_Data for review:_
-------

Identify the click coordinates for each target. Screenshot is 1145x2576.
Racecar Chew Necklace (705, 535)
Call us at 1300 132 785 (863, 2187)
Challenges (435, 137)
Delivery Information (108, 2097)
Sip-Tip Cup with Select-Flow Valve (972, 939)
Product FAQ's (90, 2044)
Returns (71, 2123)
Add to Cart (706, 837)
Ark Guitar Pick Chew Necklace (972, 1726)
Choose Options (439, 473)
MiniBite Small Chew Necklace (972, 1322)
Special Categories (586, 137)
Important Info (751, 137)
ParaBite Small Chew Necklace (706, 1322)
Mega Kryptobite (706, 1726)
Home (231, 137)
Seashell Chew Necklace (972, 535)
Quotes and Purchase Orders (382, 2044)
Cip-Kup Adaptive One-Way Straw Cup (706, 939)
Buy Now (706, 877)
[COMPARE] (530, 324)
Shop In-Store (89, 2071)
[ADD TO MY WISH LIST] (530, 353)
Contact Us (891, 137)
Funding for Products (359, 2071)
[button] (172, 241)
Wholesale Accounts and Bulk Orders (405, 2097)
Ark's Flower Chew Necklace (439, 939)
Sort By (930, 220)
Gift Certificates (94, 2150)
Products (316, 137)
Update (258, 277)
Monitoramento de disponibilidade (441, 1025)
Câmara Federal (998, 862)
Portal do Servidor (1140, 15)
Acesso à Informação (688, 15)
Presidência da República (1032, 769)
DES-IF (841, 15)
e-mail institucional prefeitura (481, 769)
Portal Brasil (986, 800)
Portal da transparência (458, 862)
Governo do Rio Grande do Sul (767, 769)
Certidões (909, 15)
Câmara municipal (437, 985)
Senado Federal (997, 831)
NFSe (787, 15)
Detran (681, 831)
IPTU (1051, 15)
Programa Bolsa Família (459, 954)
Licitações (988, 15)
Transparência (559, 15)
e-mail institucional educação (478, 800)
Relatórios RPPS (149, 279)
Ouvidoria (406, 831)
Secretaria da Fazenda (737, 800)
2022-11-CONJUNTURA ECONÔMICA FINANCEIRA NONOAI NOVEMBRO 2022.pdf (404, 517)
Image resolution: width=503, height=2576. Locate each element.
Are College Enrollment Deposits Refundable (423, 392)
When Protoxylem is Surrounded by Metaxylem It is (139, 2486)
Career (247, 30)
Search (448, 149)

-------

_Directions:_ Repeat the material above in its entirety, exactly.

_Reply:_
Identify the click coordinates for each target. Screenshot is 1145x2576.
Racecar Chew Necklace (705, 535)
Call us at 1300 132 785 (863, 2187)
Challenges (435, 137)
Delivery Information (108, 2097)
Sip-Tip Cup with Select-Flow Valve (972, 939)
Product FAQ's (90, 2044)
Returns (71, 2123)
Add to Cart (706, 837)
Ark Guitar Pick Chew Necklace (972, 1726)
Choose Options (439, 473)
MiniBite Small Chew Necklace (972, 1322)
Special Categories (586, 137)
Important Info (751, 137)
ParaBite Small Chew Necklace (706, 1322)
Mega Kryptobite (706, 1726)
Home (231, 137)
Seashell Chew Necklace (972, 535)
Quotes and Purchase Orders (382, 2044)
Cip-Kup Adaptive One-Way Straw Cup (706, 939)
Buy Now (706, 877)
[COMPARE] (530, 324)
Shop In-Store (89, 2071)
[ADD TO MY WISH LIST] (530, 353)
Contact Us (891, 137)
Funding for Products (359, 2071)
[button] (172, 241)
Wholesale Accounts and Bulk Orders (405, 2097)
Ark's Flower Chew Necklace (439, 939)
Sort By (930, 220)
Gift Certificates (94, 2150)
Products (316, 137)
Update (258, 277)
Monitoramento de disponibilidade (441, 1025)
Câmara Federal (998, 862)
Portal do Servidor (1140, 15)
Acesso à Informação (688, 15)
Presidência da República (1032, 769)
DES-IF (841, 15)
e-mail institucional prefeitura (481, 769)
Portal Brasil (986, 800)
Portal da transparência (458, 862)
Governo do Rio Grande do Sul (767, 769)
Certidões (909, 15)
Câmara municipal (437, 985)
Senado Federal (997, 831)
NFSe (787, 15)
Detran (681, 831)
IPTU (1051, 15)
Programa Bolsa Família (459, 954)
Licitações (988, 15)
Transparência (559, 15)
e-mail institucional educação (478, 800)
Relatórios RPPS (149, 279)
Ouvidoria (406, 831)
Secretaria da Fazenda (737, 800)
2022-11-CONJUNTURA ECONÔMICA FINANCEIRA NONOAI NOVEMBRO 2022.pdf (404, 517)
Image resolution: width=503, height=2576. Locate each element.
Are College Enrollment Deposits Refundable (423, 392)
When Protoxylem is Surrounded by Metaxylem It is (139, 2486)
Career (247, 30)
Search (448, 149)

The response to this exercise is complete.